* **YOUR GOAL**
Produce as output only the lines below starting at the line with "You are a GUI" and continuing through the line with "Accept All Cookies", each one exactly as written.

* **INFORMATION GIVEN**
+--

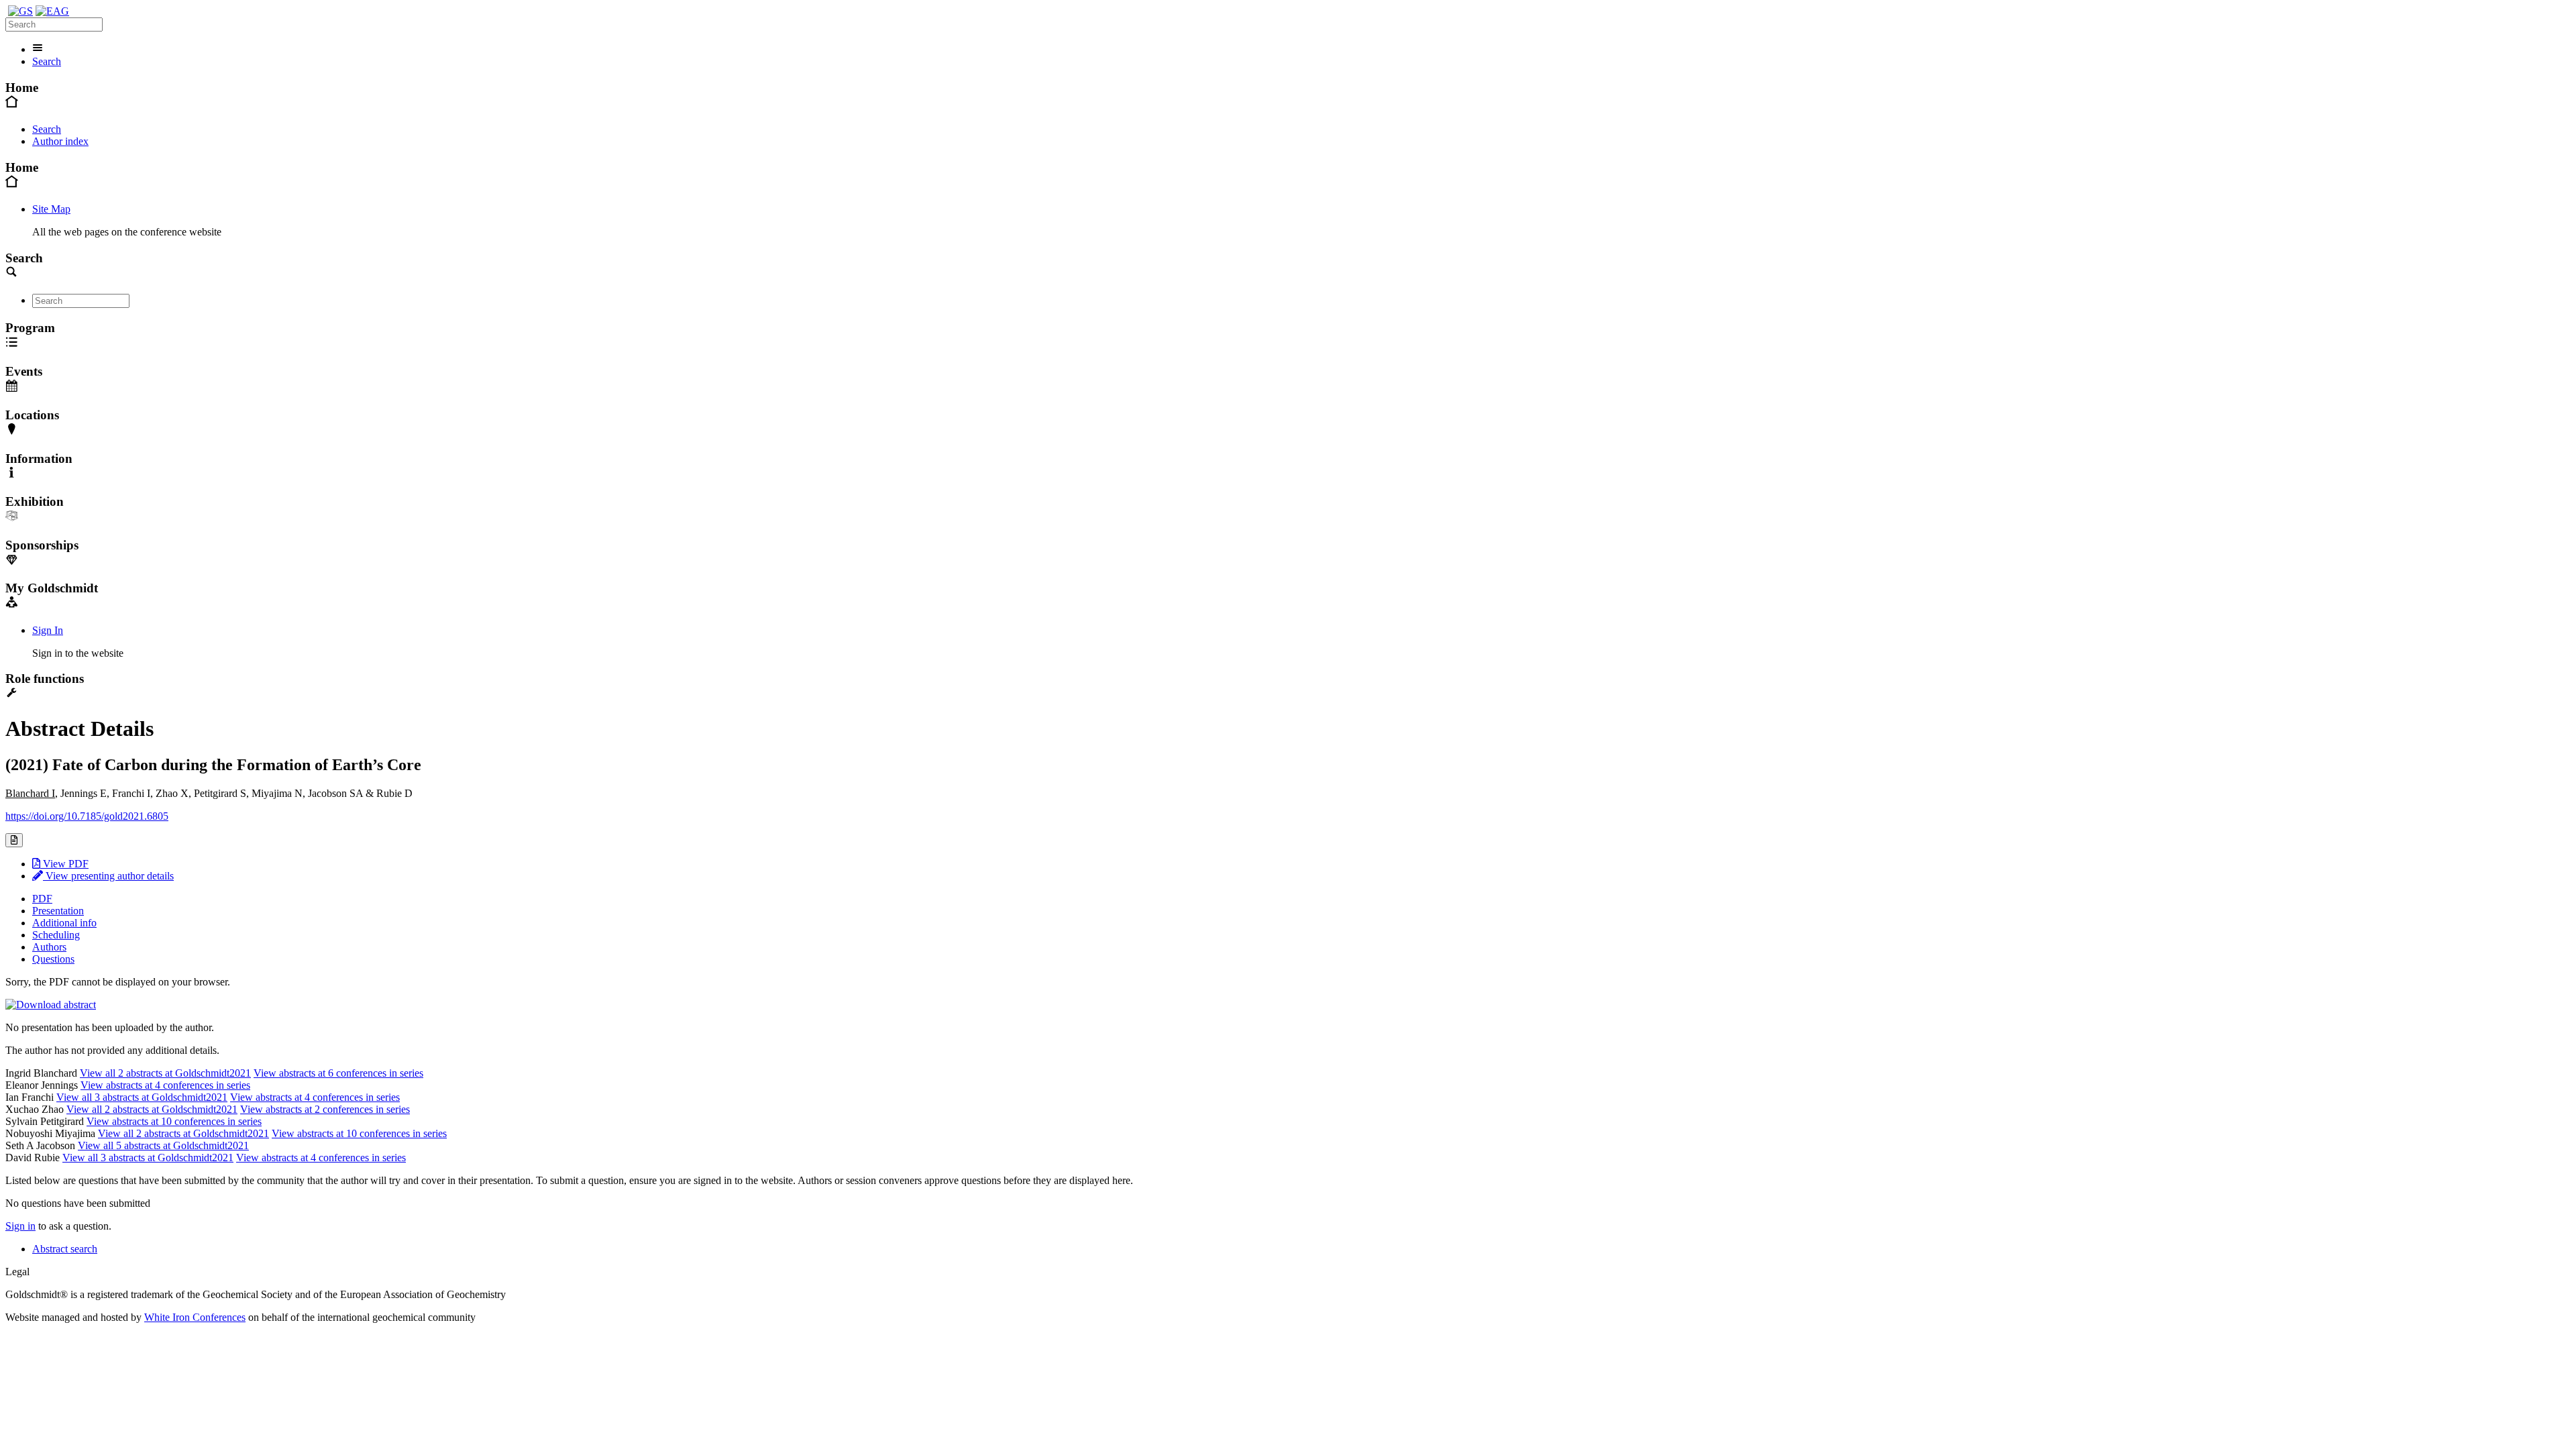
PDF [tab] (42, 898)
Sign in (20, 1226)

+--

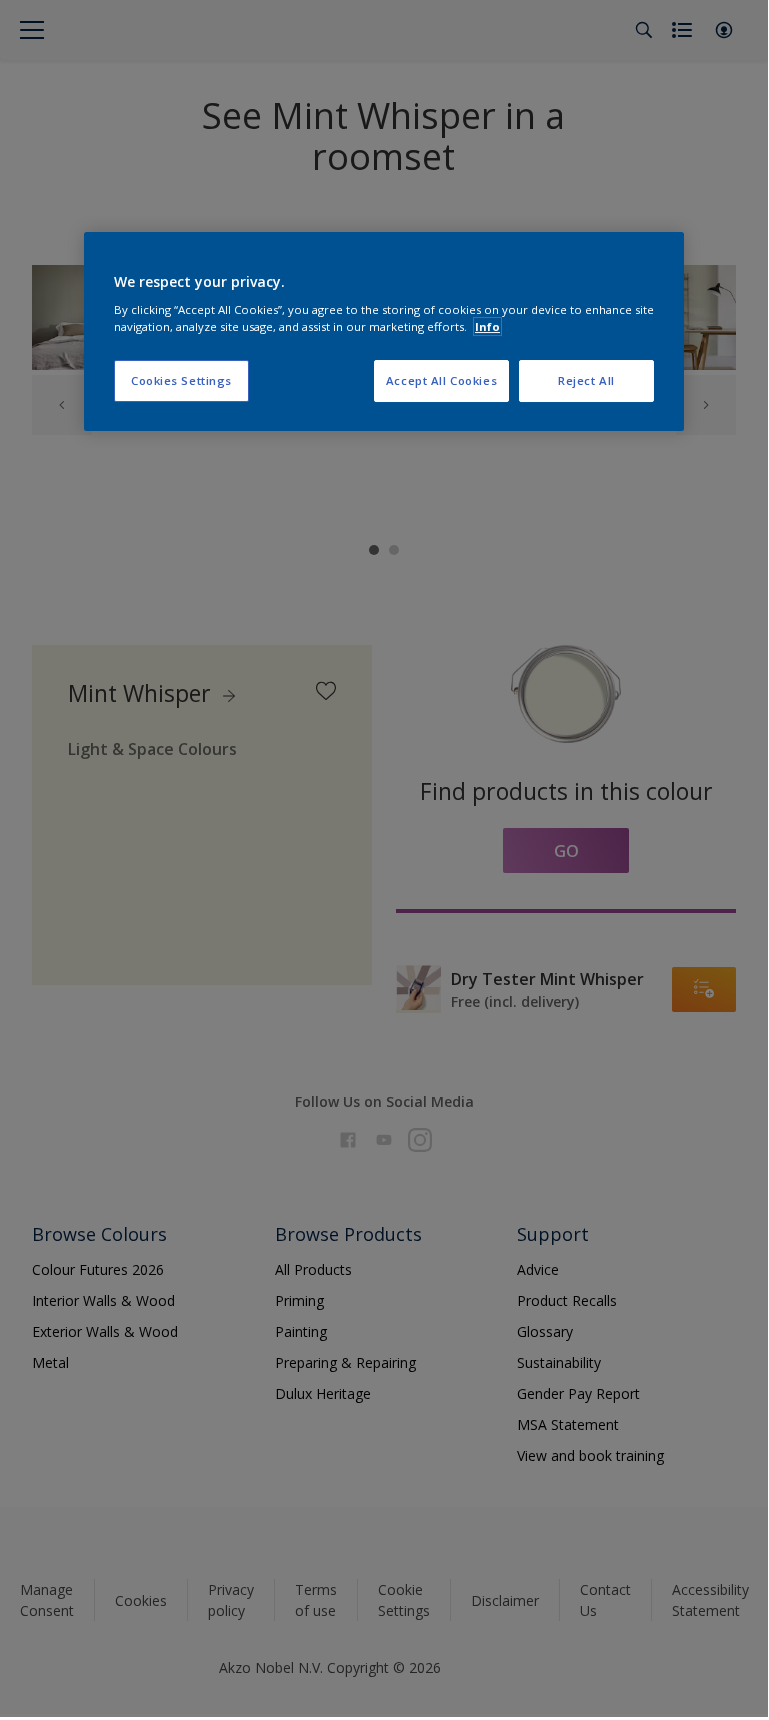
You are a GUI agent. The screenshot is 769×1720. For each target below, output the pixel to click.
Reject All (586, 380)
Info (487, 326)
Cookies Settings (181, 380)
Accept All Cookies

+--

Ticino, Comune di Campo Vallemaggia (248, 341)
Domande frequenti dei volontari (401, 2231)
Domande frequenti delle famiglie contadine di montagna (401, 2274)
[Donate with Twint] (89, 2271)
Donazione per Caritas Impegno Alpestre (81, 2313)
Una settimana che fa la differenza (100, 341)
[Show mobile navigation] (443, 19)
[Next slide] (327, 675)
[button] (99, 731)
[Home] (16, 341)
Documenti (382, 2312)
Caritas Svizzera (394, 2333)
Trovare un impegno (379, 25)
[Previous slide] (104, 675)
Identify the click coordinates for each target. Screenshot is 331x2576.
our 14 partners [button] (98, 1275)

+--

* **WRITTEN SOLUTION**
You are a GUI agent. The screenshot is 769×1720. For each target below, output the pixel to click.
Reject All (586, 380)
Info (487, 326)
Cookies Settings (181, 380)
Accept All Cookies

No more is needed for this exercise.